Bringing Dorothea Lange’s Sealed Photographs to Life: Giovanni Abitante’s Runner-Up Mockumentary ‘I Am an American’
- Ruby Griffiths
- Jul 31
- 2 min read
What did AI enable you to do in your film that would have been impossible—or unimaginable—without it?
Giovanni Abitante: I brought Dorothea Lange’s photos back to life. It feels like I co-directed the documentary with her. I gave new life to a reality that has very few surviving video documents. Many of the photos were hidden for years by the U.S. government.

Did your vision for the film change once you started working with AI tools? If so, how?
Giovanni Abitante: No. Most of the work was writing, research, and documentary groundwork. That was the heart of the project. The rest is just technique. I use tools to express something—but the message always comes first.

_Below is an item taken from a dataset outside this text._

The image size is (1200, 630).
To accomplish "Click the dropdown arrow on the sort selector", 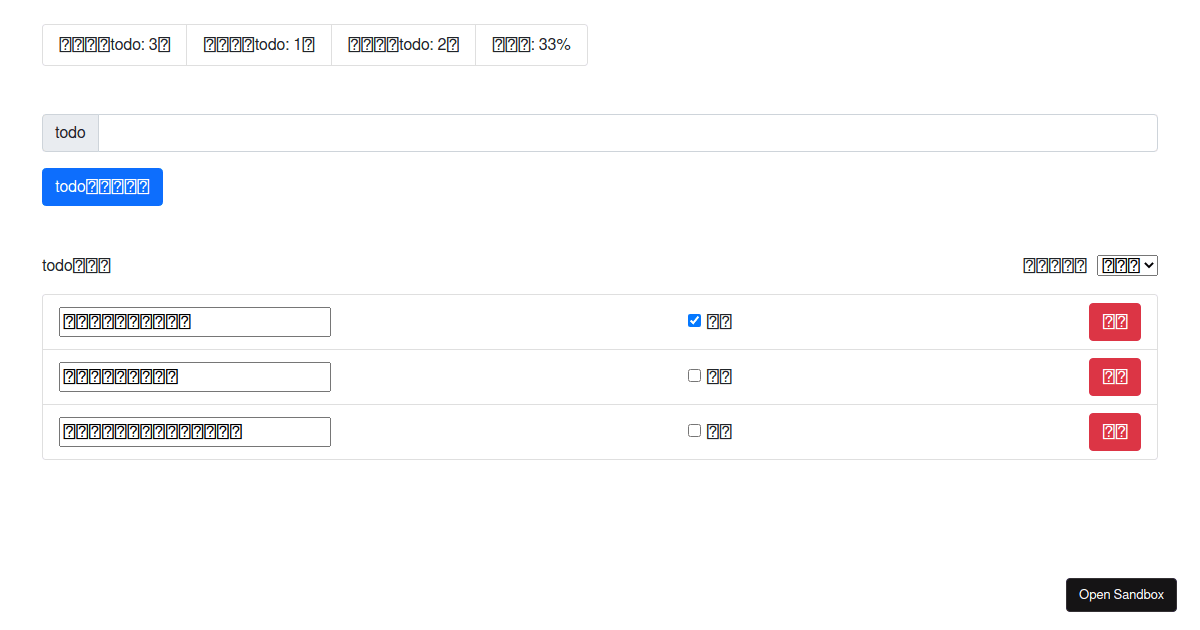I will click(x=1149, y=264).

How did AI shape the emotional tone or atmosphere of your film? Was that an intentional choice or a surprise outcome?
Giovanni Abitante: AI helped bring the people from the American concentration camps back to life. When a photo starts to move, it feels closer to us. It feels more human.I made Dorothea Lange’s photographs move, and also created cinematic scenes featuring the people in those photos—placing them inside realistic environments, always with respect for historical context.
That was when I discovered something: when we start with real, specific material and use AI to expand on it, the video has a soul. But if you ask AI to make something from nothing, it feels empty—not real, not documentary.
Were there any limitations with current AI tools that you had to creatively work around?
Giovanni Abitante: No limits. I studied every technical constraint before I began. So I had no problems. Pre-production is the new post-production.
If you could re-do one part of your film with next-gen AI capabilities, what would you revisit—and why?
Giovanni Abitante: Nothing. The film is complete as it is. Every AI project I create is born exactly when it needs to be. For me, it’s about experiment and research. I don’t care about future tools—because if I did, maybe I’d stop creating.
What does winning the MetaMorph AI Film Award mean to you, especially at this moment in the evolution of storytelling technology?
Giovanni Abitante: Three years ago, I never imagined something like the MetaMorph AI Film Award could happen to me. I love challenges, and I felt that same spark when I started working with AI video. Now, thanks to this new movement, I’m living a second life—one where my ideas can be seen and appreciated, even at major festivals like Meta Morph AI Film.